Fossil Fuel Resources

The Disadvantages of Oil

  • Oil is a non-renewable energy source that takes millions of years to form and therefore once existing and any new reserves are depleted there is no way to obtain more.
  • While oil is relatively easy to transport, one of the more common transportation methods is shipping oil from port to port by ‘supertanker’ – massive purpose-built tanker ships capable of transporting enormous quantities of oil by sea. While spills are rare they are by no means unheard of and the resulting inevitably catastrophic effect on marine life, birds and coastlines is evident for many years.
  • Burning oil generates carbon dioxide, a ‘greenhouse gas’ – although to a slightly lesser extent than coal in terms of the energy extracted.

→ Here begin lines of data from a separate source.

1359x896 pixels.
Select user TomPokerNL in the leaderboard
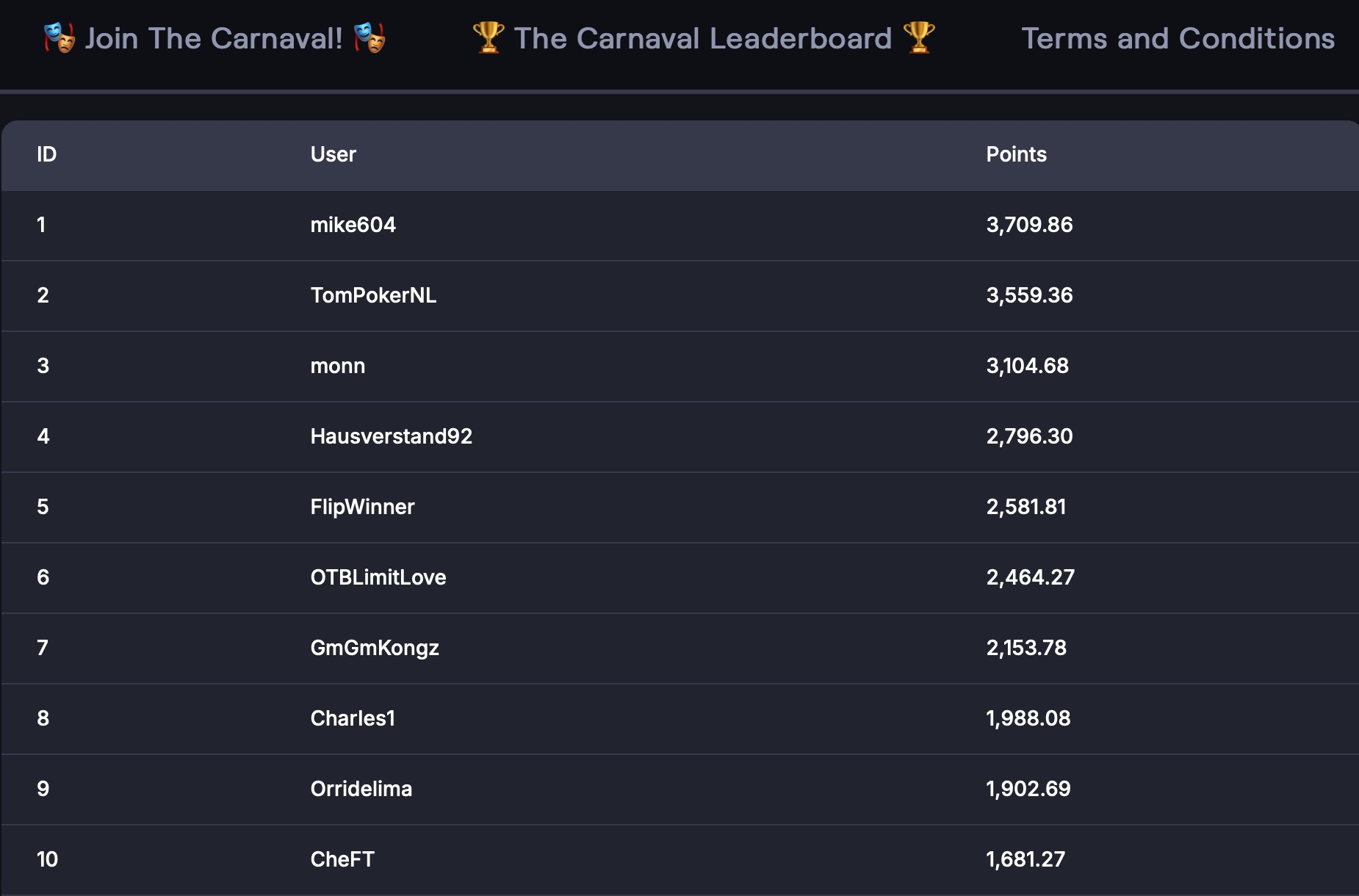[x=373, y=295]
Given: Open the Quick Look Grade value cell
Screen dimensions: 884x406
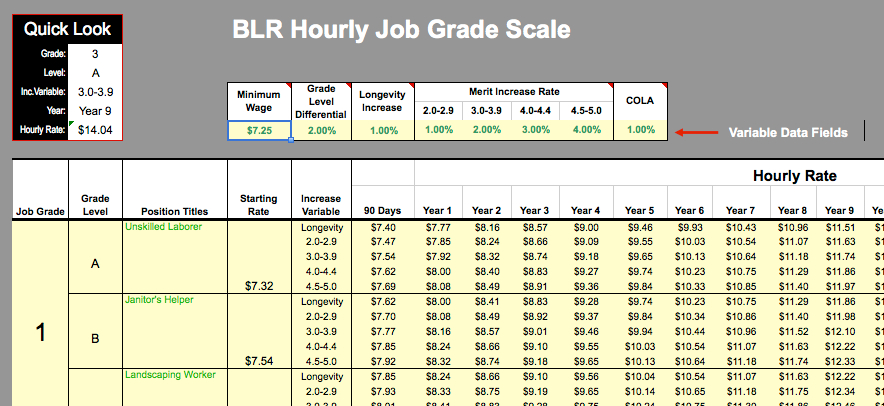Looking at the screenshot, I should pos(95,54).
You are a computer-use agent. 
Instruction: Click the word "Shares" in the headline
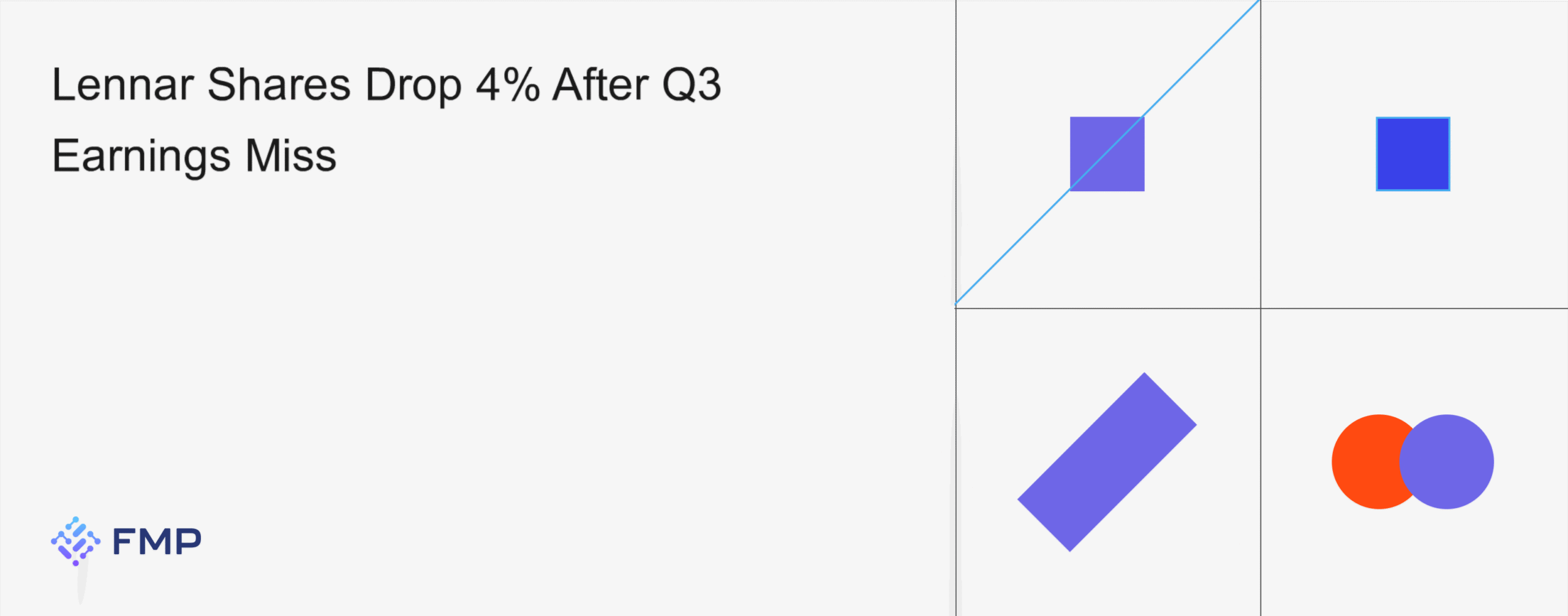(279, 85)
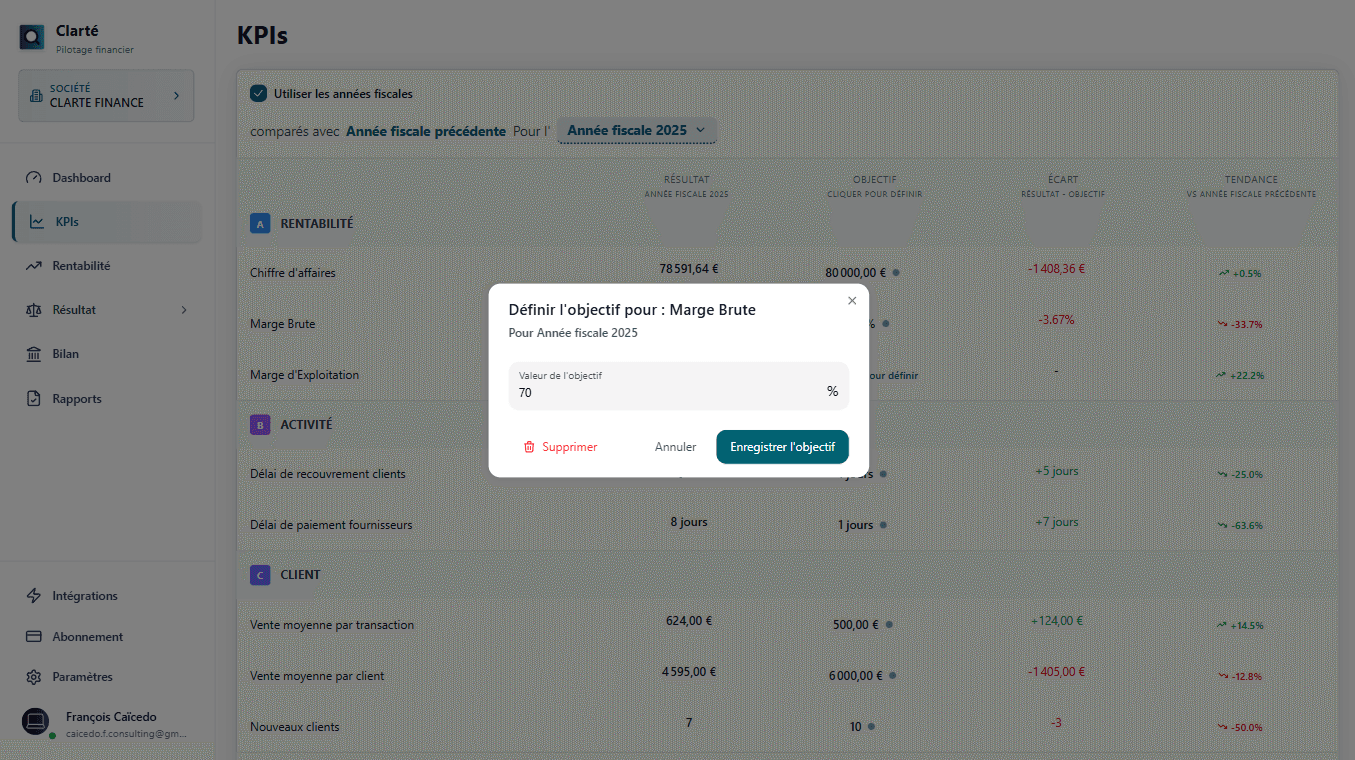Open the CLARTE FINANCE company selector
The height and width of the screenshot is (760, 1355).
(105, 95)
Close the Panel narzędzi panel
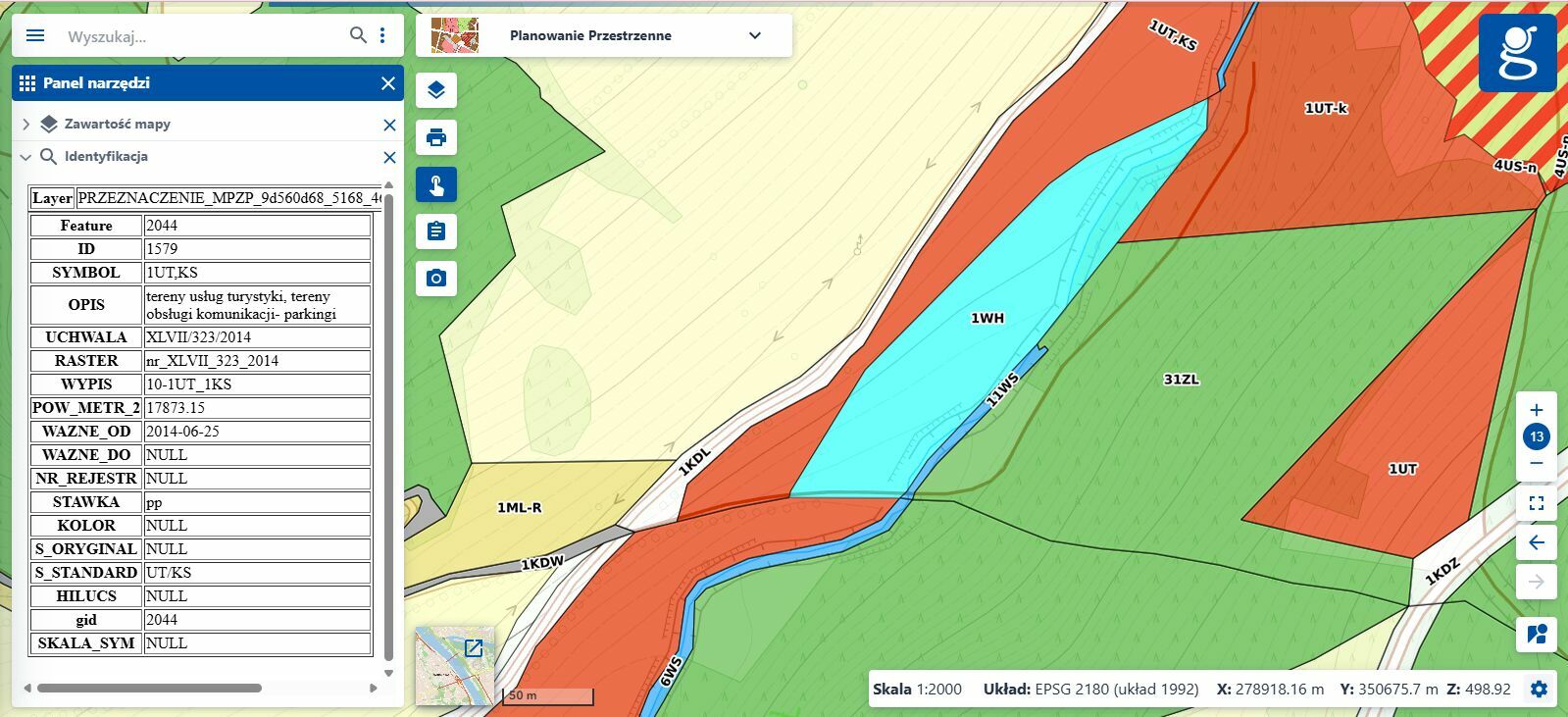 pyautogui.click(x=388, y=83)
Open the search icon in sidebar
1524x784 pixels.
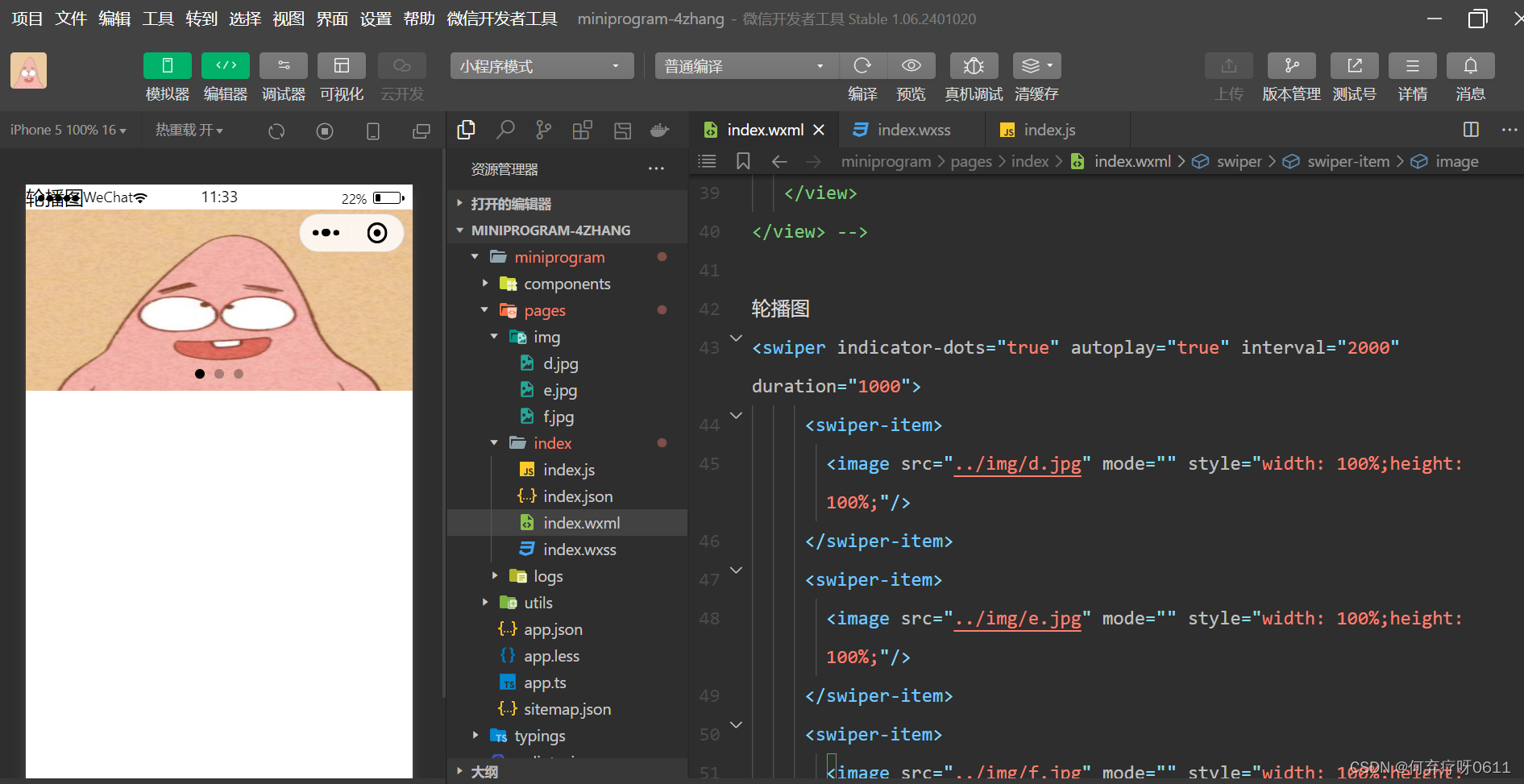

  • Oil contains sulphur which when burnt forms sulphur dioxide and sulphur trioxide – these compounds combine with atmospheric moisture to form sulphuric acid, leading to ‘acid rain’. This can lead to destruction of forests and the progressive erosion of rock and masonry structures, both natural and man-made. The use of low-sulphur fuels can help to reduce the impact of this.
  • Oil is neither as clean nor efficient in use as natural gas.
  • Many of the countries where oil can be found are politically unstable – around 70% of the world’s oil reserves are believed to be located in the Middle East. Developed nations with an oil-dependency have a vested interest in such countries and may seek to influence the politics of such countries to their own advantage.
  • Locating additional oil reserves is an extremely costly ongoing process with no guarantee of success.
  • While many of the products obtained from oil are hugely beneficial to mankind, many are also highly toxic.